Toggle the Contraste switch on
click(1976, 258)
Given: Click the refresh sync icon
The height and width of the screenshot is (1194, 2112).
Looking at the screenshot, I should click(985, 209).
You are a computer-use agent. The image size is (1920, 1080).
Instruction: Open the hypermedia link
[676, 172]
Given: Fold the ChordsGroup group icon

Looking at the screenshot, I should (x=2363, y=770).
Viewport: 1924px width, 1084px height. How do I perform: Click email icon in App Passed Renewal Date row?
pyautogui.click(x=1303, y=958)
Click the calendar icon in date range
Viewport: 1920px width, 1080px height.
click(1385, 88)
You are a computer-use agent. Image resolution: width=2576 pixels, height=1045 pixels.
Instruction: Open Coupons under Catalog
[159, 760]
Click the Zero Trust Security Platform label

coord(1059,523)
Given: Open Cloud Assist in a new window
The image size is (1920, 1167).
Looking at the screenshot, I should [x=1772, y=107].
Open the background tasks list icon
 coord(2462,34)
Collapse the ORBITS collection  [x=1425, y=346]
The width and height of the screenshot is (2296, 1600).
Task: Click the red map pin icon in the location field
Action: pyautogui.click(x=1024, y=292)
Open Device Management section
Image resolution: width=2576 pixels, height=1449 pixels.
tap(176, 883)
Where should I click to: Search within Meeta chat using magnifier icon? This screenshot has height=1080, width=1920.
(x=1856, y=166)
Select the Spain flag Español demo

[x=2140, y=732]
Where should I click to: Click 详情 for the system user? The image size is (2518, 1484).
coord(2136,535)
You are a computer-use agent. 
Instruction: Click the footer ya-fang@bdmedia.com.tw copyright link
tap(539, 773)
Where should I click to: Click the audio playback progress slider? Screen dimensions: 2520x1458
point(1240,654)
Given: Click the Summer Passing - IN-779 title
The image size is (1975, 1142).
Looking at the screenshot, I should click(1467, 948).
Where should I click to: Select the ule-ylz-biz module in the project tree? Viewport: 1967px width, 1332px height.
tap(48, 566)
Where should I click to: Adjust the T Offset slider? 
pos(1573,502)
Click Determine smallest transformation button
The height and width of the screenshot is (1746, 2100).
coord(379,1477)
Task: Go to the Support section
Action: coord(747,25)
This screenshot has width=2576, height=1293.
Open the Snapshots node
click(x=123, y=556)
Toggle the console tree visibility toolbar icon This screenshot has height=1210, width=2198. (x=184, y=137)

* * *

Copy every line in the records above that contains the word "agent".

_Solution to this problem_.
You are a computer-use agent. The image size is (1920, 1080).
You are a computer-use agent. Image resolution: width=2576 pixels, height=1045 pixels.
You are a computer-use agent. 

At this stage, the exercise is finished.